● Problem description: In the passage about Bombay below, how much of the government of India's revenue did the city generate in the 60s?
## START Given passage
The aerial shots present throughout the films show a city squeezed between water and demand. Correa points out that the real edges of the city are not drawn by nature, they are drawn by policy, power and money. Mumbai or Bombay in the 60s, was the ‘nerve centre of the Indian economy’, an attraction point for new technology for India, generating nearly half of the entire revenue of the government of India.

A city born out of migration, Bombay’s growth showed no signs of slowing down. As a city, Bombay was a place where, every day, tens of thousands arrived with hopes in their pockets, only to find that the city was both generous and cruel, a contrast that is represented through the film. This brings forth important questions: Are our cities physically capable of absorbing endless demand? Or are we merely redistributing scarcity by squeezing more people into less space, eroding both the environment and the quality of life? A recurring image in the film shows trains spilling out waves of people into the city. These are not just commuters; many are migrants searching for work, shelter and survival. Where does this endless tide of people live?

Result of an overcrowded city with people occupying the streets and pavements.

The camera moves towards the overcrowded pavements, congested chawls, and temporary shelters folded into the city’s cracks and margins. Through this, Correa questions “what is worse, the temporary slums or the permanent ones?” This wasn’t just about Bombay. This is yet the defining crisis of every rapidly urbanising city today.
## END Given passage
## START Given information
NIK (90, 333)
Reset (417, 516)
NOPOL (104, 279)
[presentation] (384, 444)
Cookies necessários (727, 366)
## END Given information
## START Given information
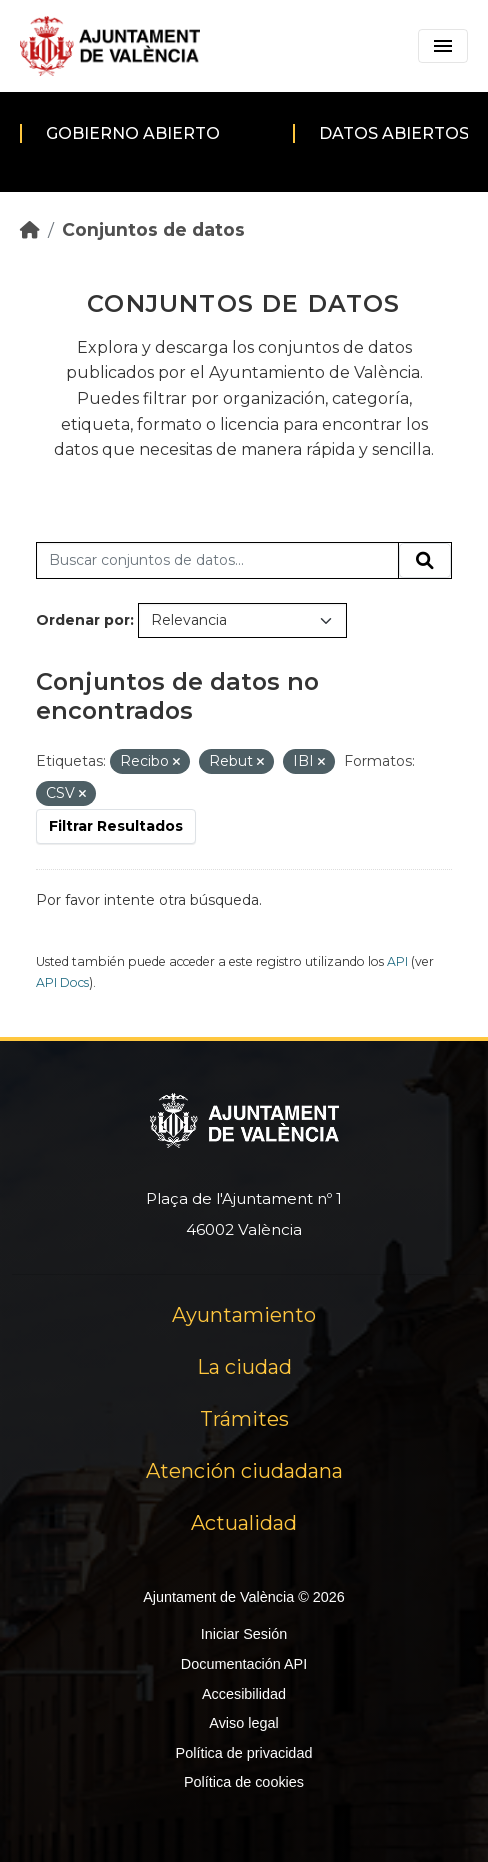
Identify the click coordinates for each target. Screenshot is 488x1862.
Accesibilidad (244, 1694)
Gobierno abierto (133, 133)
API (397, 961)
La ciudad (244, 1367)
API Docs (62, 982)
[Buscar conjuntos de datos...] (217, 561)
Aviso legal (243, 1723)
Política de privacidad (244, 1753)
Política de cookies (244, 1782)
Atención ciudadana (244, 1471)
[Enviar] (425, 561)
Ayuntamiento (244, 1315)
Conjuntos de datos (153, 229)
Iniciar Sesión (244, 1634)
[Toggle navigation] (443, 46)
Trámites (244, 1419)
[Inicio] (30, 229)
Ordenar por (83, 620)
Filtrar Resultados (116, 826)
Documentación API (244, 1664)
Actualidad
## END Given information
## START Given information
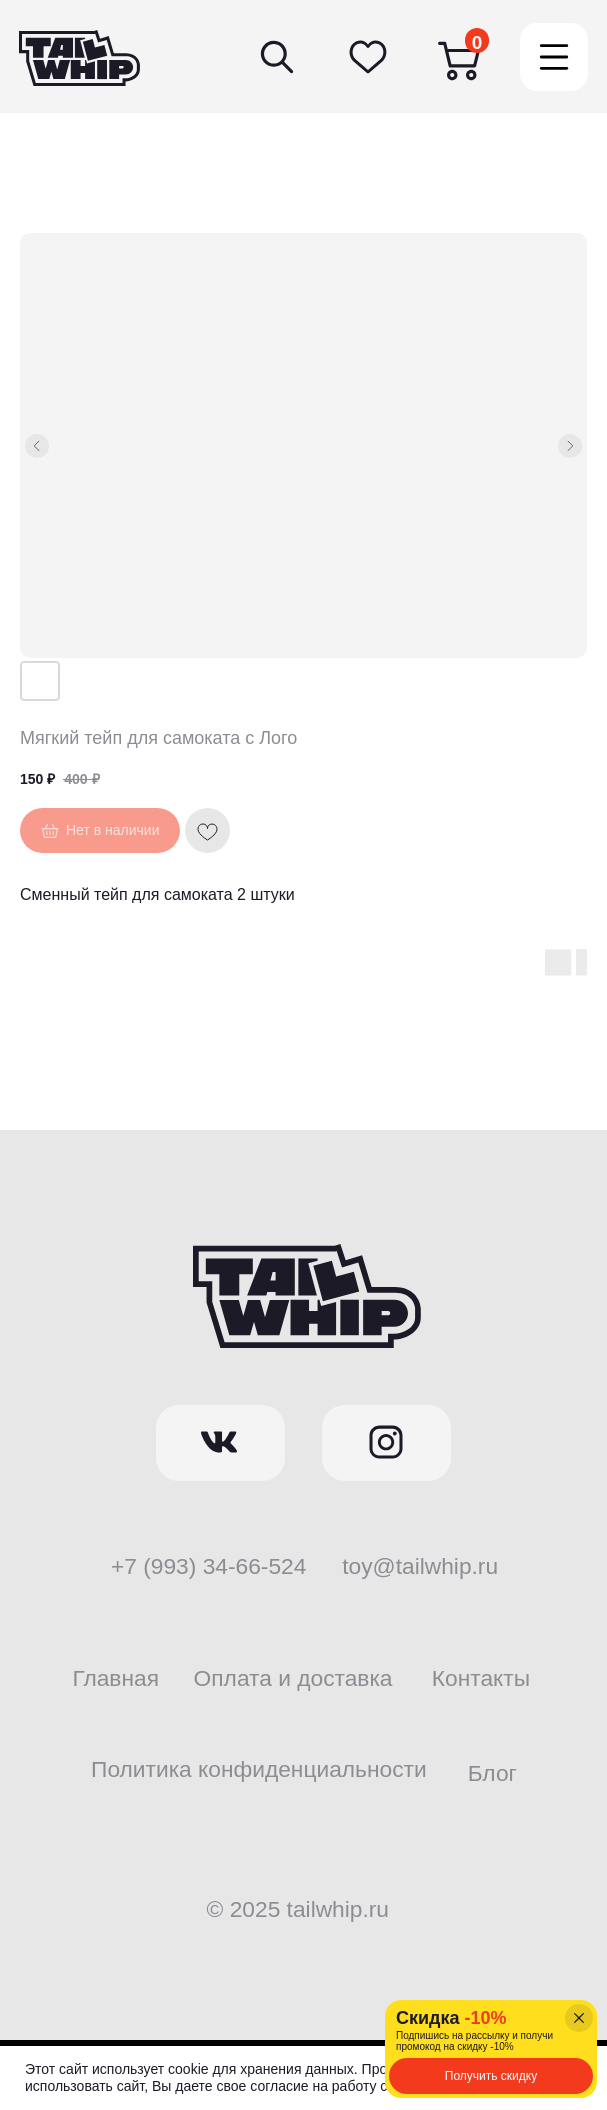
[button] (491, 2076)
## END Given information
● Finished answer: It generated nearly half of the entire revenue of the government of India.